また、よく男女ともによく使われる方法は、配偶者以外の異性と親密な関係をつくることです。いわゆる浮気です。もともと夫婦とは、異性に対する感情を満足させるむすびつきであるわけですが、これがもっとも直接的な方法ではあるといえます。
資源供給から考える
以上のように、仕事、趣味、家庭外の交流の場、浮気など、夫婦感情遊離によって生じるマイナスを補充する試みがあります。
夫婦が、理性的にも感情的にも信頼関係を構築できれば、そこで新たな資源が生じます。つまり、夫と妻がそれぞれ保有している単独の資源の単純な和よりも大きな資源を得ることができるということです。単純に数字で表すと、1+1 = 2+αということになります。
逆に夫婦衝突や夫婦感情遊離という形で夫婦の信頼関係構築に失敗すれば、逆に資源がマイナスになります。1+1 = 2-αということになります。したがって、減少した資源を何とか補充しなくてはならなくなります。上にあげた方法は、それも家族外から資源を導入しようとする試みと見ることが可能です。
しかし、夫婦感情遊離の程度がそれほど強くなければ、それらの方法でなんとかバランスが取れるという場合もあるかもしれません。しかしどの方法にもないナス面があり、多くの場合それだけでは、バランスが取れなくなってくることが多いようです。

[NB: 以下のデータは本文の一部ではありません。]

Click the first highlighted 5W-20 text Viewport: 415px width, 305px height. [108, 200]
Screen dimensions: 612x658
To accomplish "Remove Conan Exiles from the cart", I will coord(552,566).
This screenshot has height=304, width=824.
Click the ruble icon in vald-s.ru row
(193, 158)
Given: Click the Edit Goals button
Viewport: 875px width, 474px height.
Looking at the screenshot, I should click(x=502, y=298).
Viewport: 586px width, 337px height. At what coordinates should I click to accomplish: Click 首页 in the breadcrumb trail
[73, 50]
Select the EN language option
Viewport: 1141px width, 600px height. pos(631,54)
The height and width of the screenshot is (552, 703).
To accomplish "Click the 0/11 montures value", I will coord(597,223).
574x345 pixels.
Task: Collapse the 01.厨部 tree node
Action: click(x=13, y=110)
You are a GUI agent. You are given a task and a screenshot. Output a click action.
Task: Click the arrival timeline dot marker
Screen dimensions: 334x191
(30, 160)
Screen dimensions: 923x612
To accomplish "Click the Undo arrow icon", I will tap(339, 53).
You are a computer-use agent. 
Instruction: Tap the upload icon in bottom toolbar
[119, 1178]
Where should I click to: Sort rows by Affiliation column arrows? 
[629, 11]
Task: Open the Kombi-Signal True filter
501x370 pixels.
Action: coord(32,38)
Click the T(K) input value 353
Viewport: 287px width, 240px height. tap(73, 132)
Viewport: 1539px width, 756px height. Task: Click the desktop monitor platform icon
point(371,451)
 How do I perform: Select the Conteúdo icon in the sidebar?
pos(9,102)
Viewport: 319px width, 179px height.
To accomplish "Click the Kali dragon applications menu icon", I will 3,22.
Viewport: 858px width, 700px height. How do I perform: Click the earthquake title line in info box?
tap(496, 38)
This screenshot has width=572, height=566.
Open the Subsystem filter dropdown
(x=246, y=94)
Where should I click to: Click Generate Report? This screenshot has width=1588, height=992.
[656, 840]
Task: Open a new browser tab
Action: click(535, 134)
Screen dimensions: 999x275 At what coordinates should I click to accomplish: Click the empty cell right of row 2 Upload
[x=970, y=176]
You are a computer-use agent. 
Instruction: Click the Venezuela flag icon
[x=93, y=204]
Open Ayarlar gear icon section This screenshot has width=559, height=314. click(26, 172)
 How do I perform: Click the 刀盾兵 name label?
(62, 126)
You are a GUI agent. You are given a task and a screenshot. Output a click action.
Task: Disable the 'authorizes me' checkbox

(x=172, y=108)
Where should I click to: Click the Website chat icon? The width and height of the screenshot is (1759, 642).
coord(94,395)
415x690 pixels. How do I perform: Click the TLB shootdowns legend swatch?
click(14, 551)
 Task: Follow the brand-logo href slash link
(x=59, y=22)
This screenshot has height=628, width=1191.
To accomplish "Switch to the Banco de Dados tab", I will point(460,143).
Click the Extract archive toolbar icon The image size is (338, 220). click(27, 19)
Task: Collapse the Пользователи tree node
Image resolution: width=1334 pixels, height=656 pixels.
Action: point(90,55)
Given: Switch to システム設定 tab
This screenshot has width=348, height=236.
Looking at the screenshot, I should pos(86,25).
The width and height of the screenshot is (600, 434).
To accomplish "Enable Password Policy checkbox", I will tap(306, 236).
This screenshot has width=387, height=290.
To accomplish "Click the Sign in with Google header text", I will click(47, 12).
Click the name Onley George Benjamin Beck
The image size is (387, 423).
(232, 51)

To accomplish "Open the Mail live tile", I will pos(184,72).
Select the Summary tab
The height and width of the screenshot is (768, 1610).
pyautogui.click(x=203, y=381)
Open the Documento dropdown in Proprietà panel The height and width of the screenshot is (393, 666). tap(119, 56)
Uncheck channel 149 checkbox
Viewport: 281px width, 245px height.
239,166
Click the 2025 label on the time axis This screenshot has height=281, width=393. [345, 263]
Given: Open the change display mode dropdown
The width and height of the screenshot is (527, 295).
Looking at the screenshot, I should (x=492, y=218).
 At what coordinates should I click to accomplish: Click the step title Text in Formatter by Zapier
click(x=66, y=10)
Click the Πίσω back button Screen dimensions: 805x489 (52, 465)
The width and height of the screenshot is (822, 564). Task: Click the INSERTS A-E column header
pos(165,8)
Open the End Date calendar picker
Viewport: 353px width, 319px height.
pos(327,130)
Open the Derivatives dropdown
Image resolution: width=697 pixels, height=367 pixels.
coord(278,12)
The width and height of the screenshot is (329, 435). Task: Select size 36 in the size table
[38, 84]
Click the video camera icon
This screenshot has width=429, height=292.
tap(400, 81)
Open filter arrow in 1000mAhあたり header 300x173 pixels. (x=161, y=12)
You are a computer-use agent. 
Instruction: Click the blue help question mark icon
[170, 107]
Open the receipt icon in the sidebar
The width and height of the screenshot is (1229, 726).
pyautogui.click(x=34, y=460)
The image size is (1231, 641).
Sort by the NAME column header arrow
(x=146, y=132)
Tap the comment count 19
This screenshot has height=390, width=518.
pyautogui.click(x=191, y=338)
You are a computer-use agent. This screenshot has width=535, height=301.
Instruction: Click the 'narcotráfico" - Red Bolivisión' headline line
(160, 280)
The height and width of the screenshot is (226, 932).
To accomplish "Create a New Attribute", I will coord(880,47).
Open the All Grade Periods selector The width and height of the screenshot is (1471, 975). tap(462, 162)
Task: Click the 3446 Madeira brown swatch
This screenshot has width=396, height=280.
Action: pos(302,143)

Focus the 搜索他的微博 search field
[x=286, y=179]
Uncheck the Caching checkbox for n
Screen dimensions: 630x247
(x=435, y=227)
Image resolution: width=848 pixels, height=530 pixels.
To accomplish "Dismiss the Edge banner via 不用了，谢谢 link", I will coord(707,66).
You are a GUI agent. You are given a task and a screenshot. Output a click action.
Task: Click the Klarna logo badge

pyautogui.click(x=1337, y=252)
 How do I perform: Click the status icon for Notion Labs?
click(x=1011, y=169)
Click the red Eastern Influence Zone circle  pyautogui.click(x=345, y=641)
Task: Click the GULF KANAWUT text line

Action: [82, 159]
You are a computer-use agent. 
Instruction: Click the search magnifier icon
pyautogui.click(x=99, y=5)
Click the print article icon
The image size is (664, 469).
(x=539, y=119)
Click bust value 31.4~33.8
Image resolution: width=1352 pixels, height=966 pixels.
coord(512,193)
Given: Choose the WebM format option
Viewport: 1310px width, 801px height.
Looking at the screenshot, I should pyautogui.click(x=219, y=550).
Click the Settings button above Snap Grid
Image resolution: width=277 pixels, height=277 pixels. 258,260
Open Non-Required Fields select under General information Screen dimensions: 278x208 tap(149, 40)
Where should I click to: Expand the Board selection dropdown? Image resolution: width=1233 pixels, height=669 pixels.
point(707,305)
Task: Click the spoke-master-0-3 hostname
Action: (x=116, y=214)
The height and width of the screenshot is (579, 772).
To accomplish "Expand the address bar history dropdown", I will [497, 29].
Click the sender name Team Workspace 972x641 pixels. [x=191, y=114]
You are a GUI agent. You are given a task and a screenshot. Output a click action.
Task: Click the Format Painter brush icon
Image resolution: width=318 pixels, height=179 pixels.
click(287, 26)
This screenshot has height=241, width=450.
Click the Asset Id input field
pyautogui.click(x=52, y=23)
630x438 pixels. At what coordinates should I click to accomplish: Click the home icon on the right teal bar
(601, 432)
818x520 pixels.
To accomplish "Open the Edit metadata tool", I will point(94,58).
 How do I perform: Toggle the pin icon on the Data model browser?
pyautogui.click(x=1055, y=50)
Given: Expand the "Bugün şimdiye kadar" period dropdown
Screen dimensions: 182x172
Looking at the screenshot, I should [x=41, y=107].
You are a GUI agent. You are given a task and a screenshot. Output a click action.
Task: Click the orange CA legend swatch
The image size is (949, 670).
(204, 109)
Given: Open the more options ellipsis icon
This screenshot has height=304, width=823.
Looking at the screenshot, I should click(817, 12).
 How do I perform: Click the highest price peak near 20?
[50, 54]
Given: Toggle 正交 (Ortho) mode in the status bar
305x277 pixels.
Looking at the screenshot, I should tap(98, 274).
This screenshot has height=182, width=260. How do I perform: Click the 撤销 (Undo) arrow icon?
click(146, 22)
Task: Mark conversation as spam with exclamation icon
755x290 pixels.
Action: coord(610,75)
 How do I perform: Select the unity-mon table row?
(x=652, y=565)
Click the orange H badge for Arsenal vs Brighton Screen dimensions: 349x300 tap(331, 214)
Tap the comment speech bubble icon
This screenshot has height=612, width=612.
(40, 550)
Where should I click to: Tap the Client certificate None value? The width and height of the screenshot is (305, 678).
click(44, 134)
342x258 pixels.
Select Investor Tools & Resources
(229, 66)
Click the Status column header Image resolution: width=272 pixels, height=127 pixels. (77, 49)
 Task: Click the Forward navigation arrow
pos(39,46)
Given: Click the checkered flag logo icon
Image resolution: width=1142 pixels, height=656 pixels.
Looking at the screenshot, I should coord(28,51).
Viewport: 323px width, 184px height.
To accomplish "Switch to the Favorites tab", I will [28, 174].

例えば、仕事に熱中したとすると、家族のことはどうしてもおろそかになり、夫婦感情遊離が強化されやすいという面があります。そうなると、ますます家族システムが不安定になるでしょう。特に浮気は、マイナスの要素が大きく、結果的に家族システムの崩壊につながりやすいと思います。
子の損傷
以上で説明してきた家族システムの反応は、いずれも両親(夫婦)の段階にとどまる問題です。しかしながら夫婦感情遊離において、外部資源を導入する試みをしたとしても、どの方法にもマイナス面があり、家族システムを本当の意味で安定させることは困難です。
したがって、多くの場合、子どもを巻き込んで家族システムを安定させるということが起こりやすくなります。それで生じるのが子の損傷です。子どもの教育においてこれが最も問題になるところになります。次回からは子の損傷について検討していきたいと思います。